Saved data entries:
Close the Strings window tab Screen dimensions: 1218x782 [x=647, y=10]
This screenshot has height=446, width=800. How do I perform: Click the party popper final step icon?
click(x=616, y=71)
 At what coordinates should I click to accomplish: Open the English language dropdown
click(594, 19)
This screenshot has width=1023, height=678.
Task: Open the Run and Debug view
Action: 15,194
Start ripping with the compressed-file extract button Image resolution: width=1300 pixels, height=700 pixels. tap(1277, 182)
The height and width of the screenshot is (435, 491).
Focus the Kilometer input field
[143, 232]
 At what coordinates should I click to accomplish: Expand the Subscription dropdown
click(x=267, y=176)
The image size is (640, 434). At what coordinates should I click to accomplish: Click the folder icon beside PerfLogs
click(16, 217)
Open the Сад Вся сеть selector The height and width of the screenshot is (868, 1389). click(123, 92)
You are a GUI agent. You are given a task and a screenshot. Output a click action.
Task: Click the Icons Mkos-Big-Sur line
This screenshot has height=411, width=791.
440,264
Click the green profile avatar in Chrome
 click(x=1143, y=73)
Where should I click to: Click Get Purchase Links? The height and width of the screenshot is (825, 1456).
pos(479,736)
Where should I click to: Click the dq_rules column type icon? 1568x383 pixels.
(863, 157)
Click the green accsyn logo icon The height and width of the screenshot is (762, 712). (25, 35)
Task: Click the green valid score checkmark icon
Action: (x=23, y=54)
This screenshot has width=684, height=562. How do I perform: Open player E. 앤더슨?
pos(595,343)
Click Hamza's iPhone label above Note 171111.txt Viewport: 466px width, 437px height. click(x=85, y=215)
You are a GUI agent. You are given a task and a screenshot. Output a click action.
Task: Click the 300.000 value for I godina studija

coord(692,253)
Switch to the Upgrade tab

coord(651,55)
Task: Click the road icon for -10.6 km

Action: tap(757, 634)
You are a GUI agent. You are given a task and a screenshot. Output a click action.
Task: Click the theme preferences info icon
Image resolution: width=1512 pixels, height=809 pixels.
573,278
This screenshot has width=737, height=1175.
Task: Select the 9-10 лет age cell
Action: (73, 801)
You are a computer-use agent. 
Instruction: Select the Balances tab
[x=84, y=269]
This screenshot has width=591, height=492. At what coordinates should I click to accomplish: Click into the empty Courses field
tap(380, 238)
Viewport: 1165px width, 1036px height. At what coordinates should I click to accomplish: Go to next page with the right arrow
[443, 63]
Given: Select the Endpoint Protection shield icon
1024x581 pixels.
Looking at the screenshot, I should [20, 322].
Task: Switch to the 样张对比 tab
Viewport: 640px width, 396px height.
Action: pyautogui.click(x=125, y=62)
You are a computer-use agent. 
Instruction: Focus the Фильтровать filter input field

What you need to do
Please return the full set of records exactly as given above.

Answer for this exercise
Close the Strings window tab Screen dimensions: 1218x782 [x=647, y=10]
This screenshot has height=446, width=800. How do I perform: Click the party popper final step icon?
click(x=616, y=71)
 At what coordinates should I click to accomplish: Open the English language dropdown
click(594, 19)
This screenshot has width=1023, height=678.
Task: Open the Run and Debug view
Action: 15,194
Start ripping with the compressed-file extract button Image resolution: width=1300 pixels, height=700 pixels. tap(1277, 182)
The height and width of the screenshot is (435, 491).
Focus the Kilometer input field
[143, 232]
 At what coordinates should I click to accomplish: Expand the Subscription dropdown
click(x=267, y=176)
The image size is (640, 434). At what coordinates should I click to accomplish: Click the folder icon beside PerfLogs
click(16, 217)
Open the Сад Вся сеть selector The height and width of the screenshot is (868, 1389). click(123, 92)
You are a GUI agent. You are given a task and a screenshot. Output a click action.
Task: Click the Icons Mkos-Big-Sur line
This screenshot has height=411, width=791.
440,264
Click the green profile avatar in Chrome
 click(x=1143, y=73)
Where should I click to: Click Get Purchase Links? The height and width of the screenshot is (825, 1456).
pos(479,736)
Where should I click to: Click the dq_rules column type icon? 1568x383 pixels.
(863, 157)
Click the green accsyn logo icon The height and width of the screenshot is (762, 712). (25, 35)
Task: Click the green valid score checkmark icon
Action: (x=23, y=54)
This screenshot has width=684, height=562. How do I perform: Open player E. 앤더슨?
pos(595,343)
Click Hamza's iPhone label above Note 171111.txt Viewport: 466px width, 437px height. click(x=85, y=215)
You are a GUI agent. You are given a task and a screenshot. Output a click action.
Task: Click the 300.000 value for I godina studija

coord(692,253)
Switch to the Upgrade tab

coord(651,55)
Task: Click the road icon for -10.6 km

Action: tap(757, 634)
You are a GUI agent. You are given a task and a screenshot. Output a click action.
Task: Click the theme preferences info icon
Image resolution: width=1512 pixels, height=809 pixels.
573,278
This screenshot has width=737, height=1175.
Task: Select the 9-10 лет age cell
Action: (73, 801)
You are a computer-use agent. 
Instruction: Select the Balances tab
[x=84, y=269]
This screenshot has width=591, height=492. At what coordinates should I click to accomplish: Click into the empty Courses field
tap(380, 238)
Viewport: 1165px width, 1036px height. At what coordinates should I click to accomplish: Go to next page with the right arrow
[443, 63]
Given: Select the Endpoint Protection shield icon
1024x581 pixels.
Looking at the screenshot, I should [20, 322].
Task: Switch to the 样张对比 tab
Viewport: 640px width, 396px height.
Action: pyautogui.click(x=125, y=62)
You are a computer-use agent. 
Instruction: Focus the Фильтровать filter input field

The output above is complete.